Lunes. Esta mañana me he dado prisa, como si tuviera que llegar a un sitio a una hora concreta. He tomado el Sky Train, con dirección Broadway- The City Centre, y cuando ya
estaba subida en el vagón, a punto de sentarme y camuflarme entre un hombre de
barba pelirroja y una chica de pelo muy corto y piercing en la nariz, he escuchado
gritar su nombre:
-
Katie. Katie!
La voz del hombre llegaba desde el hall, casi desde las
escaleras que daban paso al tren.
-
Katie!
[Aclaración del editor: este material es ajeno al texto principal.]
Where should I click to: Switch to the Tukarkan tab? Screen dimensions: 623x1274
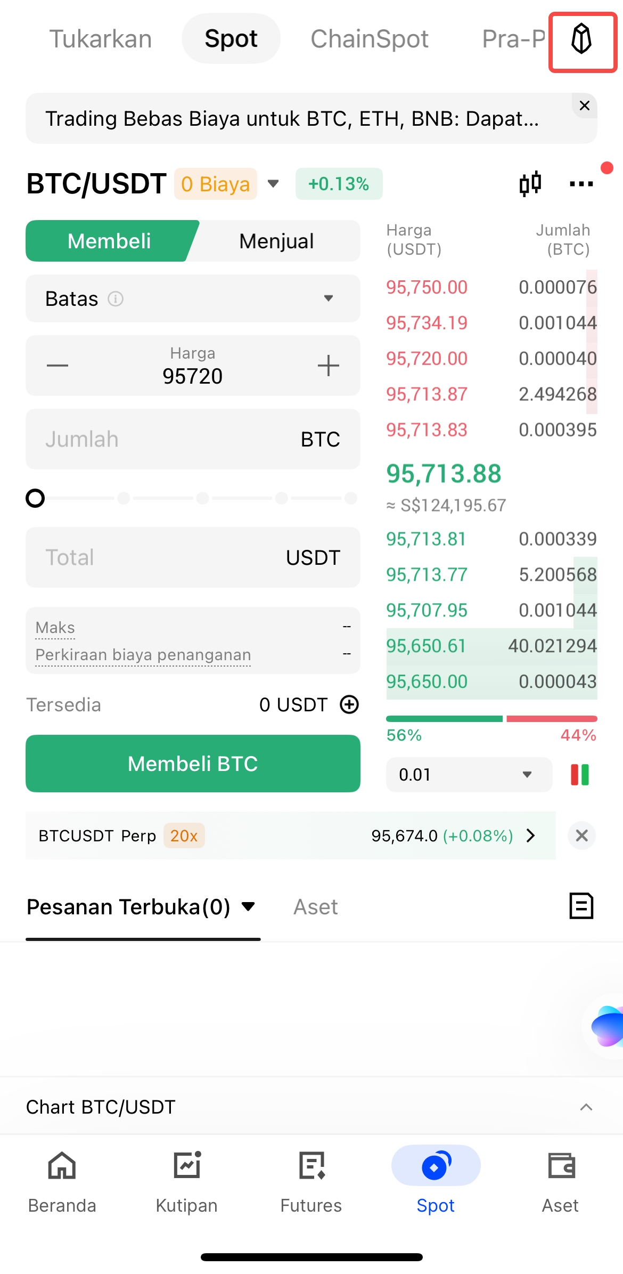pyautogui.click(x=101, y=39)
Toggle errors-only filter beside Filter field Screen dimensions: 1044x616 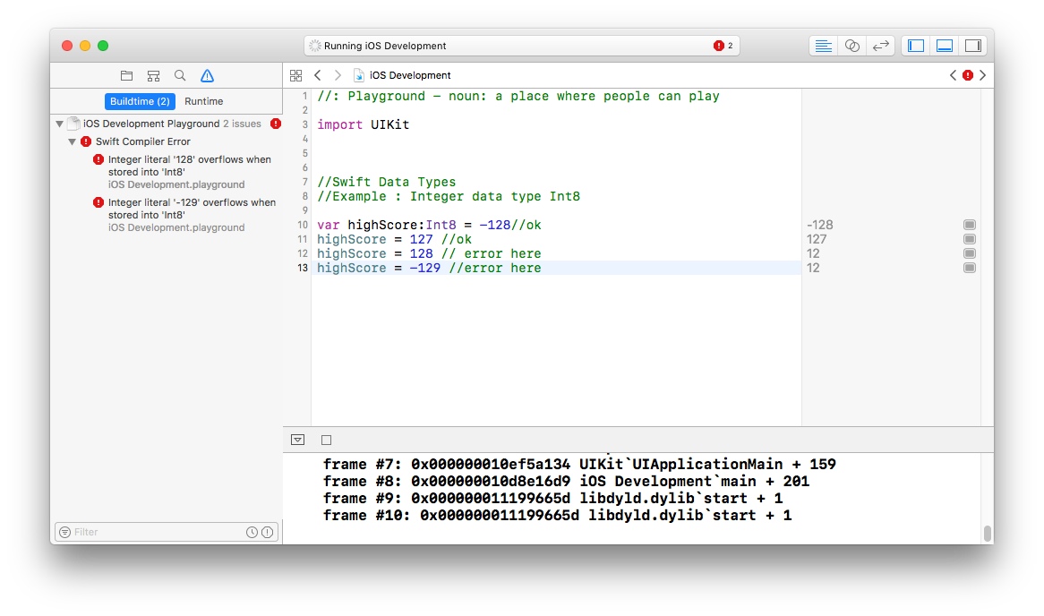pyautogui.click(x=267, y=532)
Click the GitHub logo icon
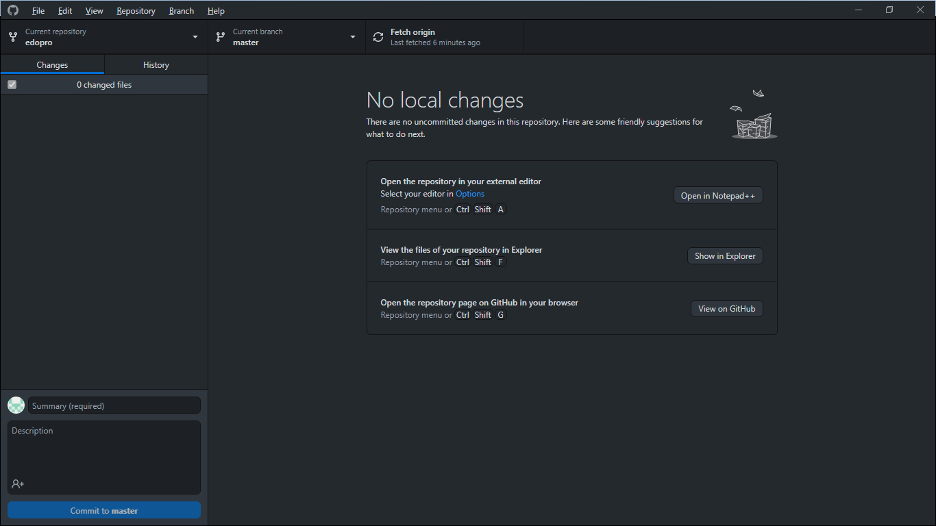This screenshot has height=526, width=936. 12,10
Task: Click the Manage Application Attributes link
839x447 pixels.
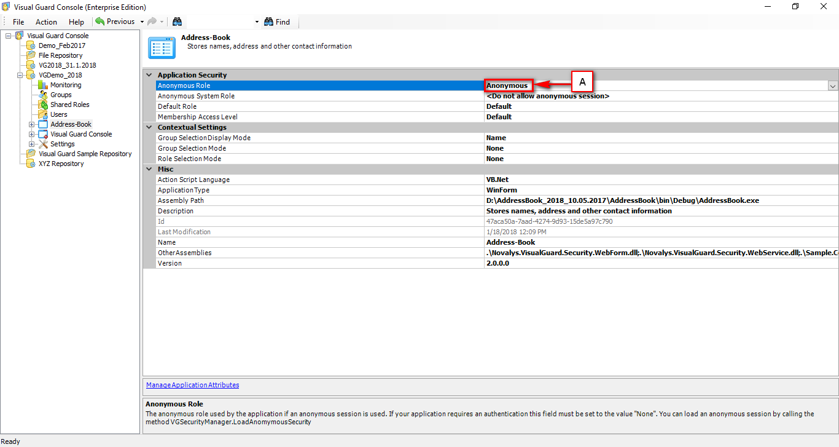Action: pos(192,384)
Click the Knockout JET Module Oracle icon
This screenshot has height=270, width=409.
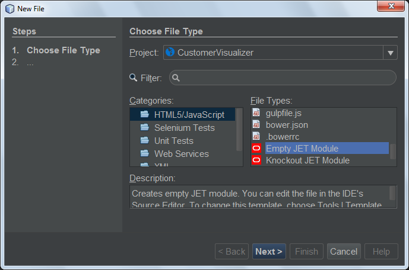pos(256,160)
Katie, please, wait for me!
Me he levantado rápidamente, como si yo fuera Katie y
necesitara imperiosamente esa llamada desesperada, ese grito canadiense al
borde del precipicio de las Rocosas... Me he levantado, y he agachado la cabeza para poder ver su cara a través de los
cristales del vagón. Tenía que saber quién era él, el hombre del teléfono, el
hombre que ahora daba zancadas para llegar hasta Katie, detener el tren y
decirle aquello que quiso decirle hace días por teléfono. Necesitaba verme en
sus ojos, comprobar si su mirada buscaba la mía entre la multitud, si me
reconocía a mí como ella ¿Soy yo ella? ¿Por qué la buscas? ¿Por qué me buscas?
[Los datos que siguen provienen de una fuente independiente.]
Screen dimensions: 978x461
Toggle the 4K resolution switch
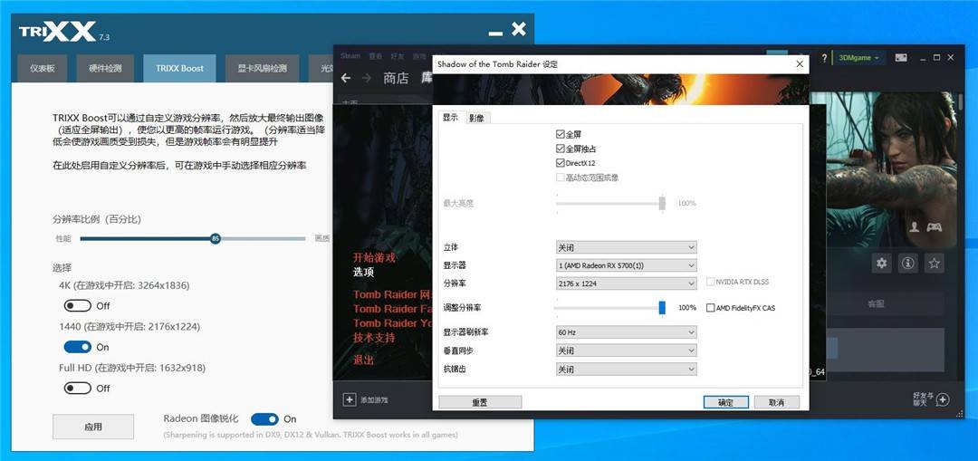point(77,305)
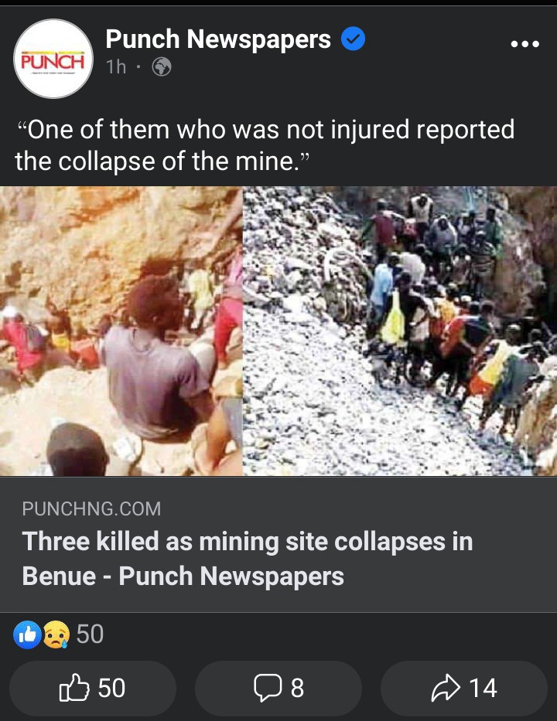Screen dimensions: 557x721
Task: Tap the public globe privacy icon
Action: tap(162, 67)
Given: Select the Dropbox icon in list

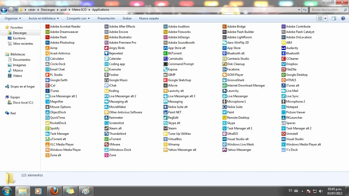Looking at the screenshot, I should pos(292,64).
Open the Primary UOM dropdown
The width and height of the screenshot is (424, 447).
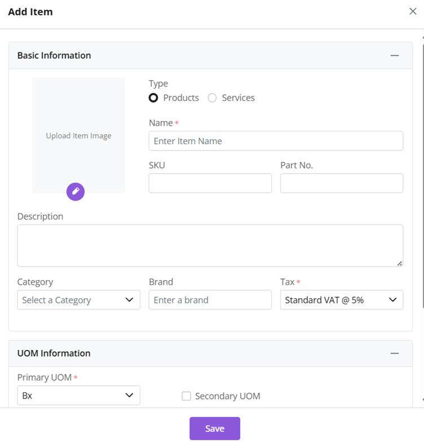point(78,396)
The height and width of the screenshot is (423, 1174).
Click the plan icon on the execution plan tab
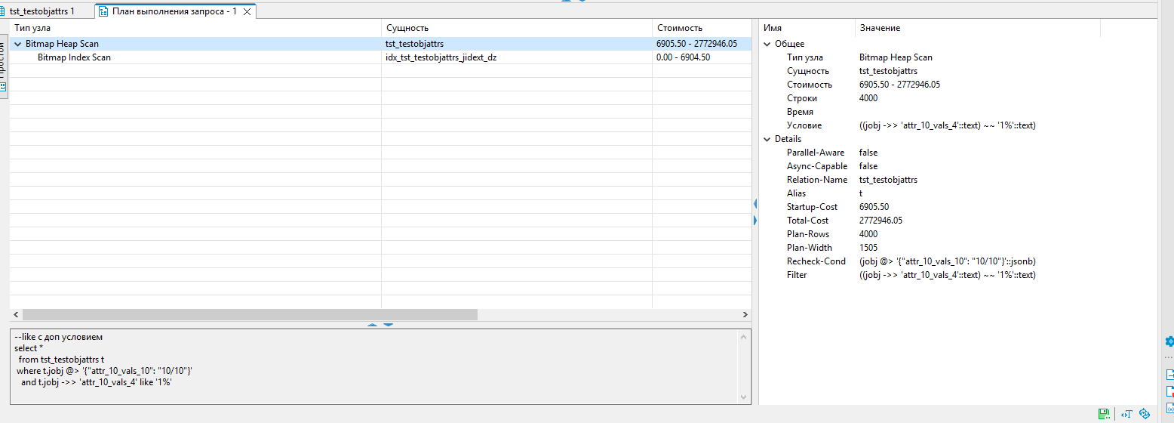coord(104,11)
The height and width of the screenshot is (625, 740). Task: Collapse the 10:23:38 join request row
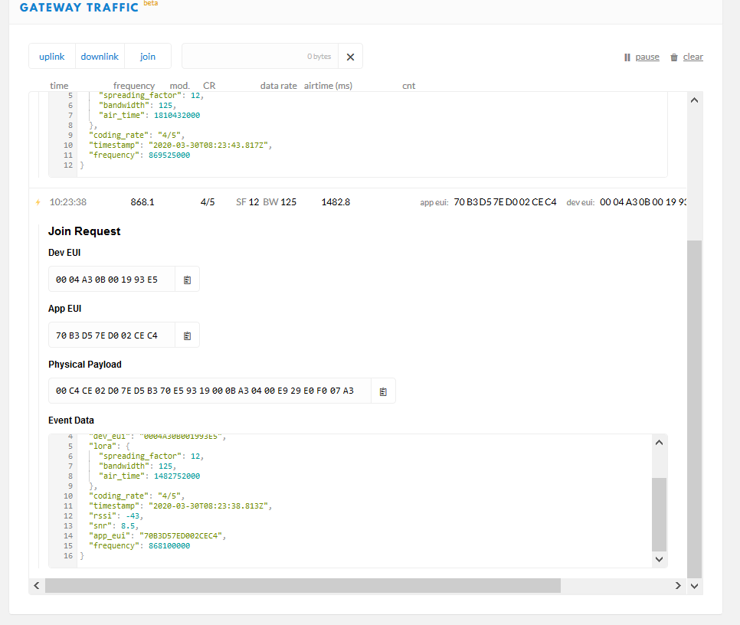[x=230, y=202]
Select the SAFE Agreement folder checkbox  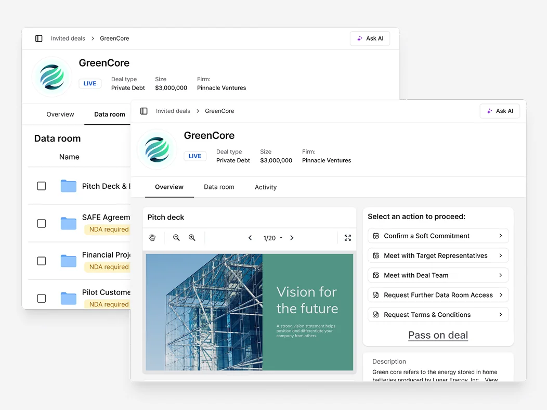tap(42, 223)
Pero el tren, y los lunes, y las prisas, y la gente que
lee el periódico en el vagón, y el señor pelirrojo que bien podría llamarse
Hasting y ser huraño, y la chica rubia del piercing en la nariz, dientes de
perla, labios de rubí, y el temor a encontrarse en otros ojos, y la pereza, la desidia, la
velocidad.
No hay
nada que no pueda hacerse un martes. El señor de la barba pelirroja
me mira y resuelve una sonrisa.
Concluyo que en esta ciudad nada es lo que parece, ni los espejos lo son.
Concluyo que en esta ciudad nada es lo que parece, ni los espejos lo son.